Now, researchers determine in ACS Nano Letters that low-power lasers on Earth could introduce and steer small probes equipped with silicon or boron nitride sails, moving them to much faster speeds than rocket engines.
Instead of capturing wind, like the sails on boats, “laser sails” would catch laser beams and could, in concept, push spacecraft to almost the speed of light. The lasers might one day be able to adjust the orbit of satellites after launch or move tiny cruised probes on interplanetary or interstellar objectives, without needing big quantities of fuel.
The researchers performed calculations to reveal that even lasers with powers of about 100 kW and range sizes of about a meter could power a 1-gram probe at speeds far surpassing the existing record, with just minutes to hours of laser illumination.
Job Starshot, an initiative sponsored by the Breakthrough Foundation, is intended to be mankinds first interstellar voyage. Credit: breakthroughinitiatives.org
Space travel can be agonizingly slow: For example, the New Horizons probe took nearly 10 years to reach Pluto. Traveling to Proxima Centauri b, the closest habitable planet to Earth, would need countless years with even the greatest rockets. Now, scientists compute in ACS Nano Letters that low-power lasers on Earth could introduce and navigate small probes geared up with silicon or boron nitride sails, moving them to much faster speeds than rocket engines.
Instead of catching wind, like the sails on boats, “laser sails” would capture laser beams and could, in concept, push spacecraft to nearly the speed of light. Researchers have been dealing with this idea for a while. One privately moneyed project called the Breakthrough Starshot effort intends to send a small, cruised probe weighing about a gram to Proxima Centauri b with a flight taking only 20 years. It would be moved to 20% of light speed by a 100 GW, kilometer-square laser range. Ho-Ting Tung and Artur Davoyan wondered if much lower-power, smaller laser ranges might discover usage in applications where conventional electric and chemical rockets are now used. The lasers might someday have the ability to change the orbit of satellites after launch or propel small sailed probes on interplanetary or interstellar missions, without needing large amounts of fuel.
An artists conception of the Starshot Lightsail spacecraft throughout acceleration by a ground-based laser range. Previous conceptions of lightsails have actually envisioned them being passively pushed by light from the sun, but Starshots laser-based technique requires reassessing the sails shape and composition so it will not tear or melt throughout velocity. Credit: Masumi Shibata, courtesy of Breakthrough Initiatives
The scientists performed calculations to show that even lasers with powers of about 100 kW and array sizes of about a meter might power a 1-gram probe at velocities far surpassing the current record, with only minutes to hours of laser illumination.
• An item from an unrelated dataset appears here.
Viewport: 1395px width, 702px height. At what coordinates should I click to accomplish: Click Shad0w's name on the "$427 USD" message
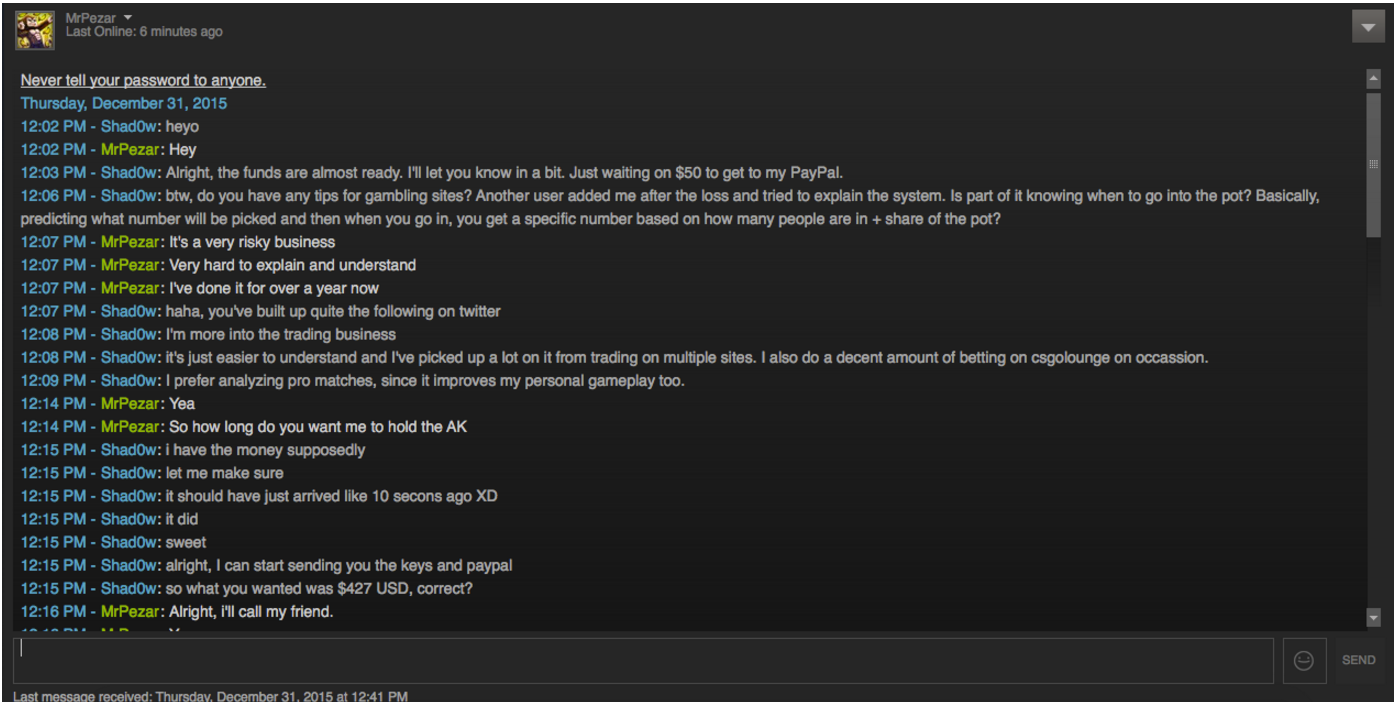click(129, 589)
According to their estimations, the lasers could navigate little probes between different Earth orbits in only a day, which is not possible with existing electrical and chemical rockets. The team identified that the very best products for the laser sails, which permitted high reflectivity and quick cooling, were silicon nitride and boron nitride structured at the nanoscale.
The researchers calculated that these tiny laser-propelled probes might travel fast enough to leave the solar system, reaching 5 times higher velocities than the New Horizons probe. These prototype cruised spacecraft, driven by low-power lasers, might pave the wave for fast space expedition and future interstellar flight, the researchers state.
In this illustration, a low-power laser (red cone) in the world could be utilized to shift the orbit (red lines) of a little probe (grey circle), or move it at rapid speeds to Neptune and beyond. Credit: Adapted from Nano Letters 2022, DOI: 10.1021/ acs.nanolett.1 c04188.
Reference: “Low-Power Laser Sailing for Fast-Transit Space Flight” by Ho-Ting Tung and Artur R. Davoyan, 31 January 2022, Nano Letters.DOI: 10.1021/ acs.nanolett.1 c04188.
The authors acknowledge financing from NASA, the Air Force Office of Scientific Research, UCLA and the Hellman Society of Fellows.